» **Task statement**:
Reproduce the complete set of records exactly. No picture is to appear in the copy.

» **Working data**:
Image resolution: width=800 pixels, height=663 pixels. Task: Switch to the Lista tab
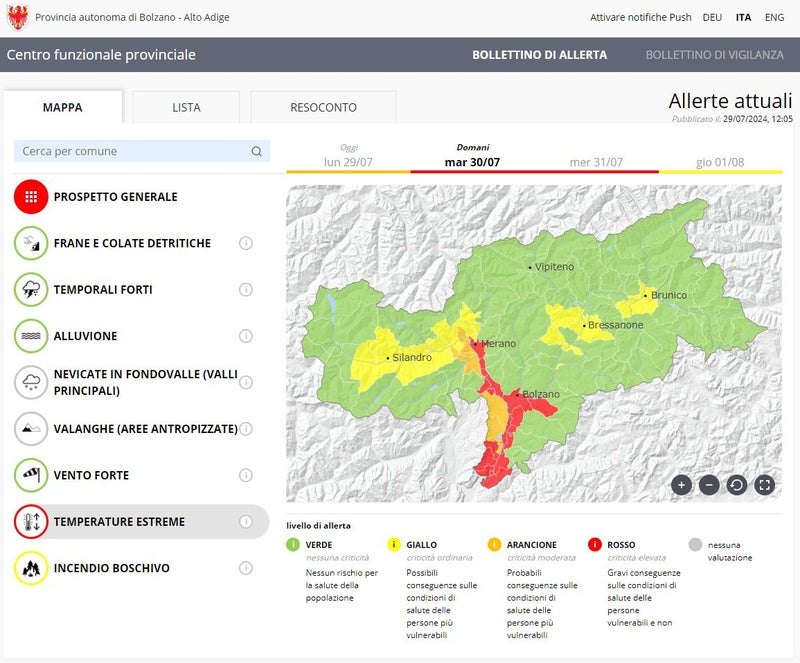[186, 107]
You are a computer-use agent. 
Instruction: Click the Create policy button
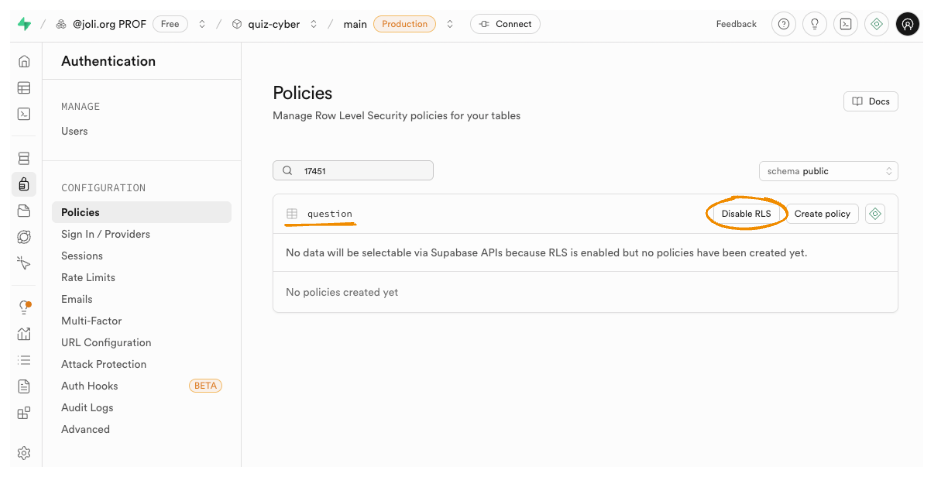(x=822, y=214)
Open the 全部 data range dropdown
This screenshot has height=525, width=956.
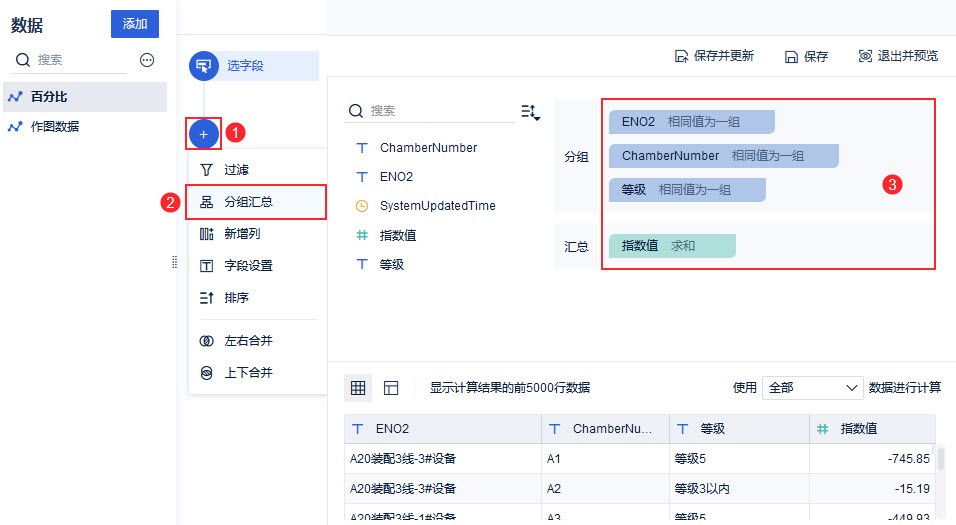[812, 388]
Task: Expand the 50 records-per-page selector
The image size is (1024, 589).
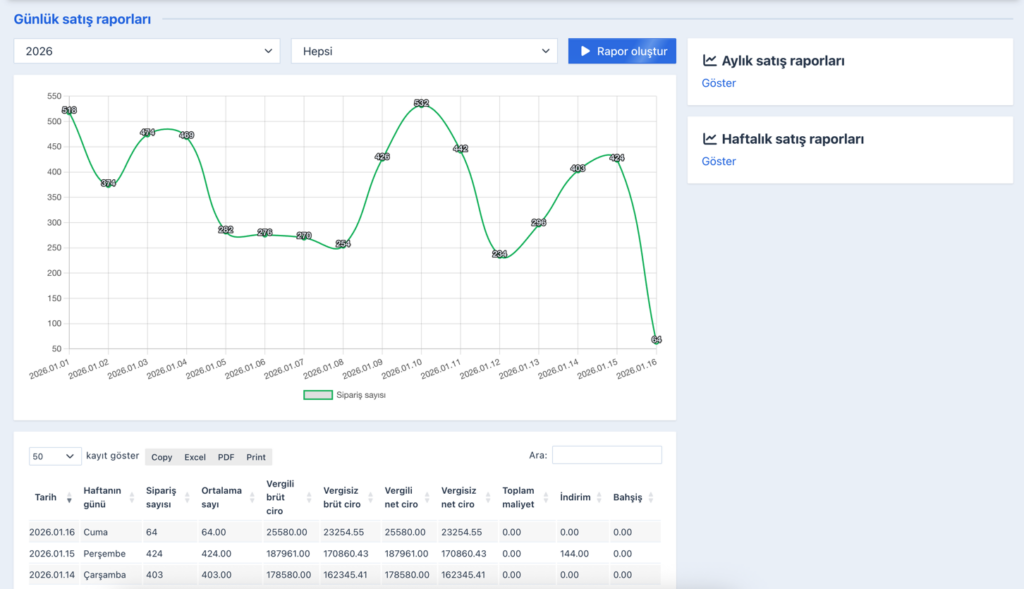Action: pyautogui.click(x=55, y=456)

» **Response**:
Image resolution: width=800 pixels, height=663 pixels. Task: Switch to the Lista tab
[186, 107]
You are a computer-use agent. 
Instruction: Click the Create policy button
(x=822, y=214)
Open the 全部 data range dropdown
This screenshot has height=525, width=956.
[812, 388]
Task: Expand the 50 records-per-page selector
The image size is (1024, 589).
Action: pyautogui.click(x=55, y=456)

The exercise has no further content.